» YOUR INSTRUCTIONS
Find all lines below containing the string "green" and return them.

Stored records
####

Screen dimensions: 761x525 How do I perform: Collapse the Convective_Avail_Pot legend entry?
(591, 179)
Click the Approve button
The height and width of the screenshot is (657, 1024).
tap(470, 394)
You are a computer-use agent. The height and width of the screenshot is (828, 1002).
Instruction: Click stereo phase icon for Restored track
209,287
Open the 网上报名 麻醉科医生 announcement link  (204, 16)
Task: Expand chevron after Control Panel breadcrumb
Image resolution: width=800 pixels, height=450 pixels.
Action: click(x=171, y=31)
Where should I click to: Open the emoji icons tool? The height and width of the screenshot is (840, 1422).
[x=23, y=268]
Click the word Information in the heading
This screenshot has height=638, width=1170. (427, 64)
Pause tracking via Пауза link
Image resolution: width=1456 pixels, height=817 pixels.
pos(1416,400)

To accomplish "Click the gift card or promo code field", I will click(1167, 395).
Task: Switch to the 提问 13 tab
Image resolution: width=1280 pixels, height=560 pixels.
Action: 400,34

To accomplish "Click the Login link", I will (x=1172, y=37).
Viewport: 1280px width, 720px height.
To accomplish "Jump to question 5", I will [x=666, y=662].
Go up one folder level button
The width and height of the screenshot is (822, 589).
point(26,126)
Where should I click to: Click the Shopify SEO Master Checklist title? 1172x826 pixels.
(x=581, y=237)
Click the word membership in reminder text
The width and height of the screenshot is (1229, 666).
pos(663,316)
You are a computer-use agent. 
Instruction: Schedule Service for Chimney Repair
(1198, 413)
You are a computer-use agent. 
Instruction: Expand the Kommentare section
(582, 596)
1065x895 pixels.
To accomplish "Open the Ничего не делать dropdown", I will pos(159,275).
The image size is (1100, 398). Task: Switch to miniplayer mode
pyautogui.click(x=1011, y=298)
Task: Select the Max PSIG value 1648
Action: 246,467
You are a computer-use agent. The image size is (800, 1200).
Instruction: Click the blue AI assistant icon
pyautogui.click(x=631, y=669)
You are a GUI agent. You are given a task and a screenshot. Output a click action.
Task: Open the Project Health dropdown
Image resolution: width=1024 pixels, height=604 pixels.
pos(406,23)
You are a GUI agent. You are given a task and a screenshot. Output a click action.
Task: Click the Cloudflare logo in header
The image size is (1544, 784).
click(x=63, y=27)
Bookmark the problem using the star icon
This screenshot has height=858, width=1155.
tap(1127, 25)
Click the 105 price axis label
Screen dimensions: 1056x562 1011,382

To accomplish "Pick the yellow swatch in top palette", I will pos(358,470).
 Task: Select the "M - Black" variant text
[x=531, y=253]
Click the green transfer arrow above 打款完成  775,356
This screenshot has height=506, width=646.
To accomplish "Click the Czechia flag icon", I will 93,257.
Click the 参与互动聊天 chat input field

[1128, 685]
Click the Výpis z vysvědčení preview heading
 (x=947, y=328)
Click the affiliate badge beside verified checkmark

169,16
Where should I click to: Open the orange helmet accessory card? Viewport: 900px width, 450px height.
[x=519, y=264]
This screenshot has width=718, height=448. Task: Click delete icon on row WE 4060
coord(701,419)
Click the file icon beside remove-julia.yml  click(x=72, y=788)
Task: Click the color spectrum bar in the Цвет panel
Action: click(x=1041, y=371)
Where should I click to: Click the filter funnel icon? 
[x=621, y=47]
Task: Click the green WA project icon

####

» COMPLETED EXERCISE
Click the green transfer arrow above 打款完成  775,356
Task: Click the green WA project icon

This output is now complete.